■ What is being asked ■
Reproduce the entries below verbatim, starting at the beginning of the entries and stopping after the line that contains "coord(1179,30)". Include that line, and leave out the pictures.

[start]

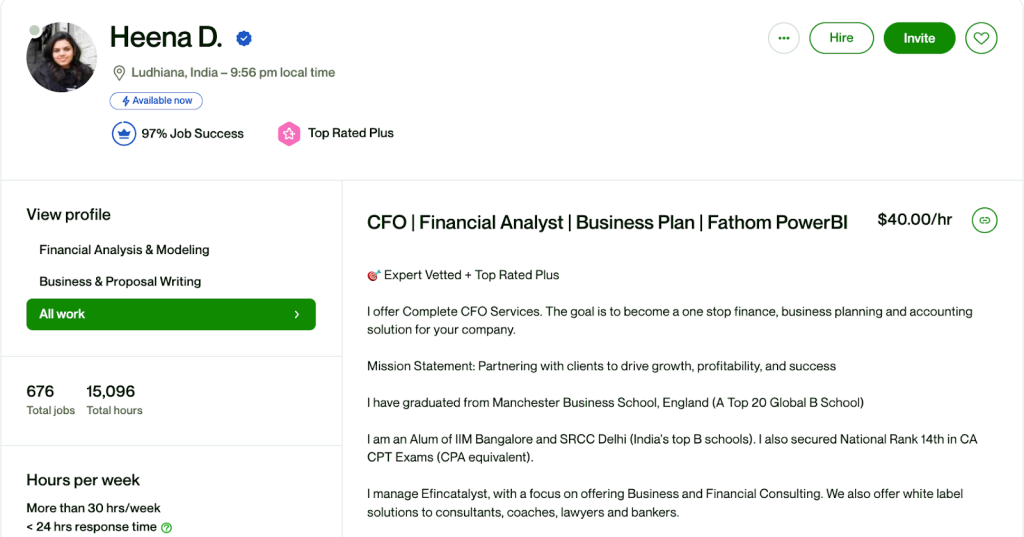This screenshot has width=1024, height=537.
Task: Open the three-dots more options menu
Action: [x=783, y=38]
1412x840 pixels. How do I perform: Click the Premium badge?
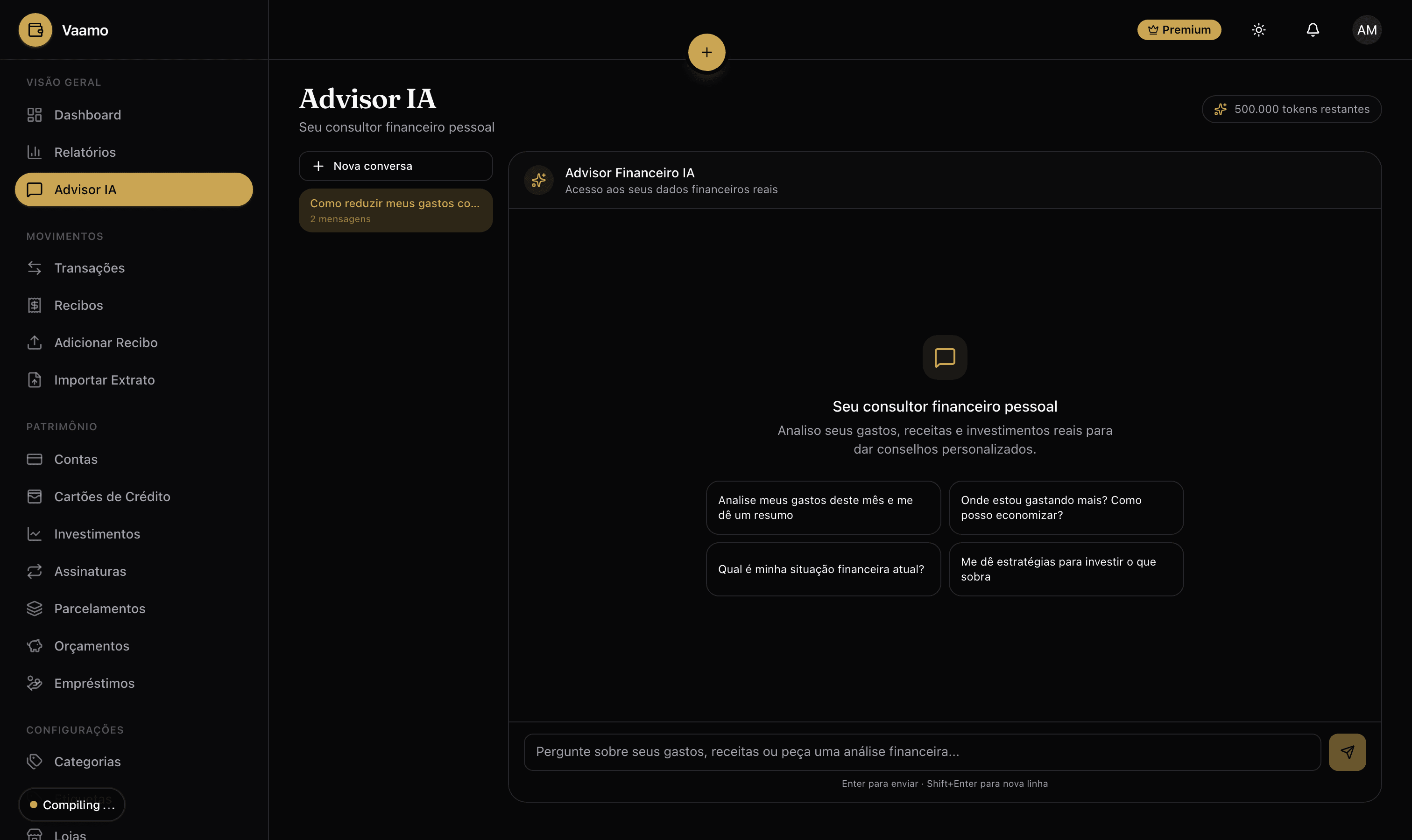coord(1179,30)
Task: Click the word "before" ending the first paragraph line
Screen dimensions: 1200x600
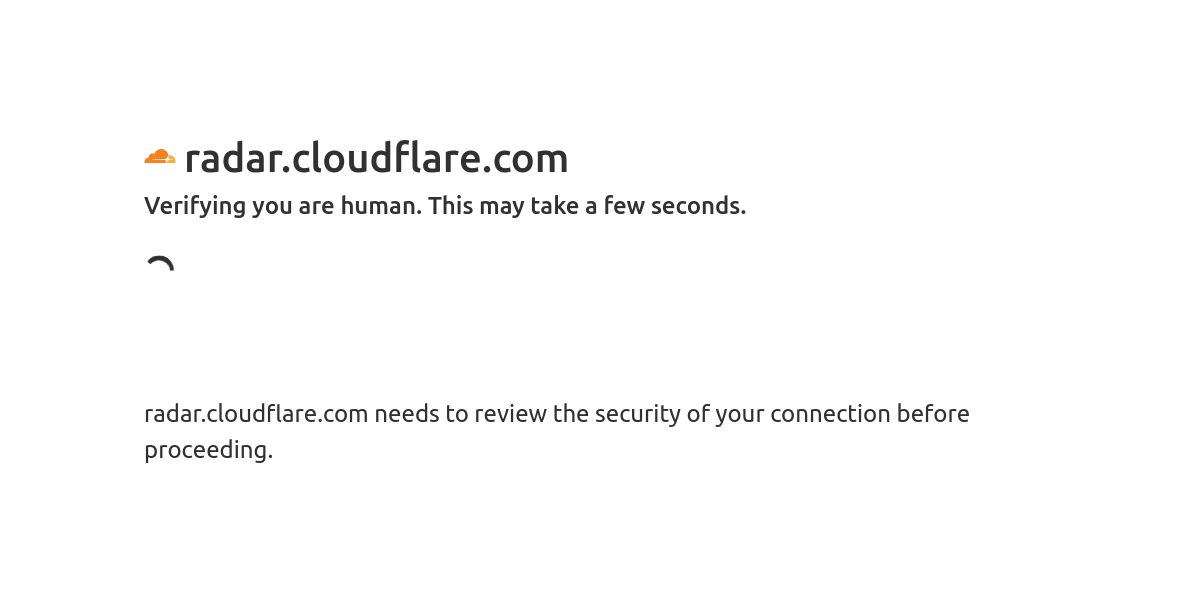Action: (933, 414)
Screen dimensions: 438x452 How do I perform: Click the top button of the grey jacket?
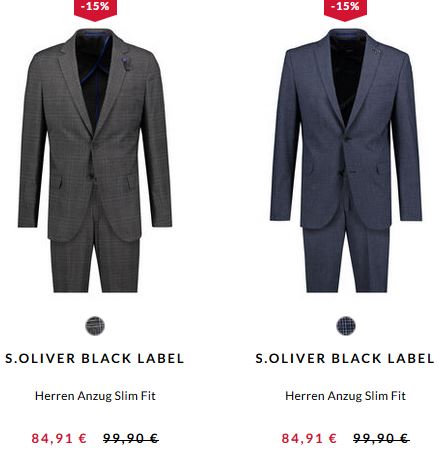tap(92, 144)
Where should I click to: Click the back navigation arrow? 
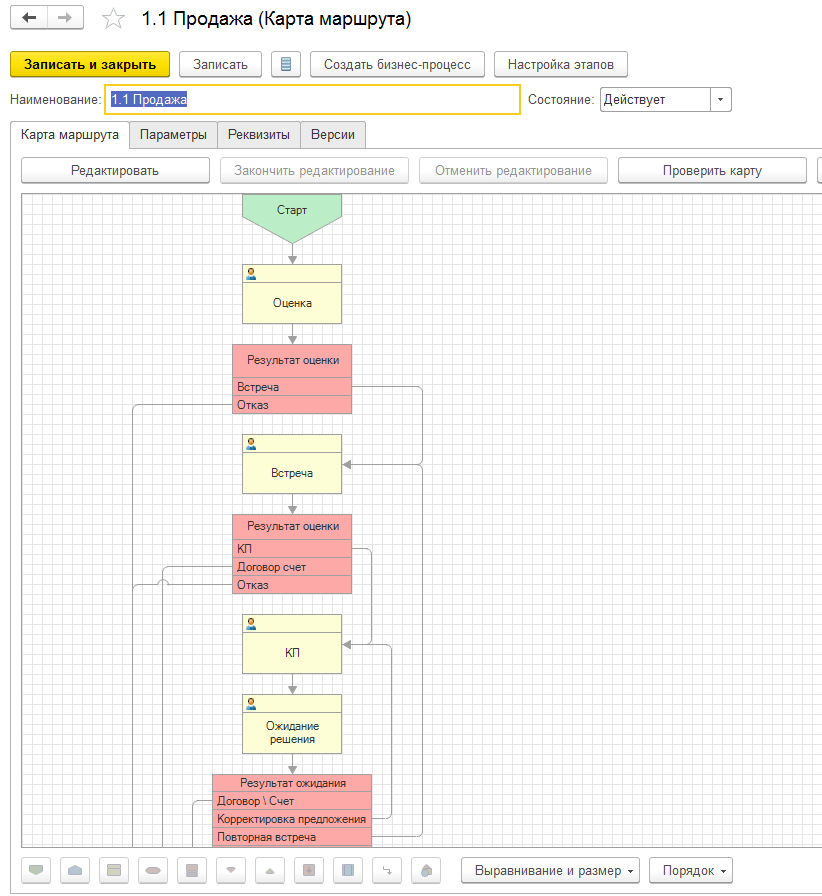29,19

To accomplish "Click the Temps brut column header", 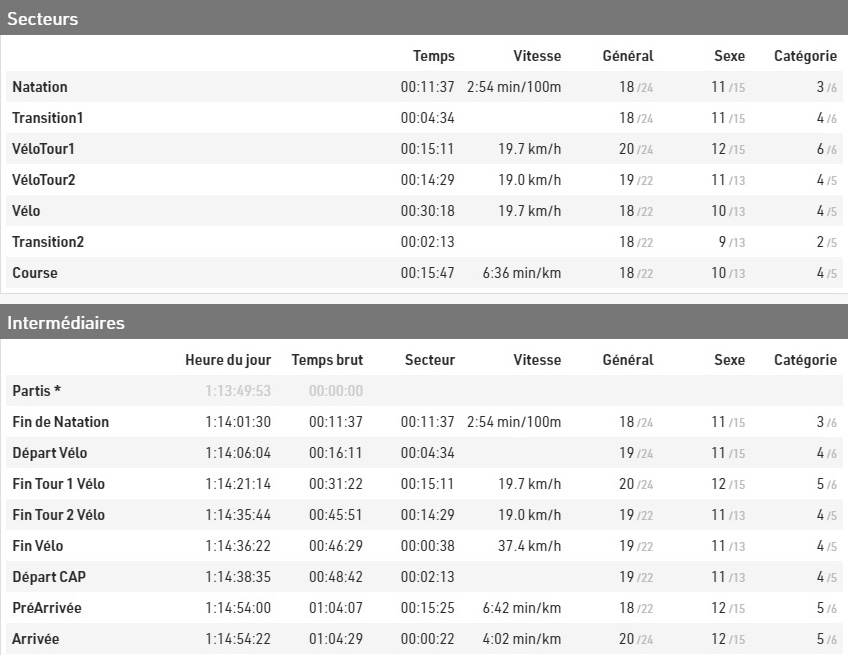I will (x=327, y=360).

[end]

■ Answer to this task ■
This screenshot has width=1024, height=537.
Task: Open the three-dots more options menu
Action: [x=783, y=38]
1412x840 pixels. How do I perform: Click the Premium badge?
coord(1179,30)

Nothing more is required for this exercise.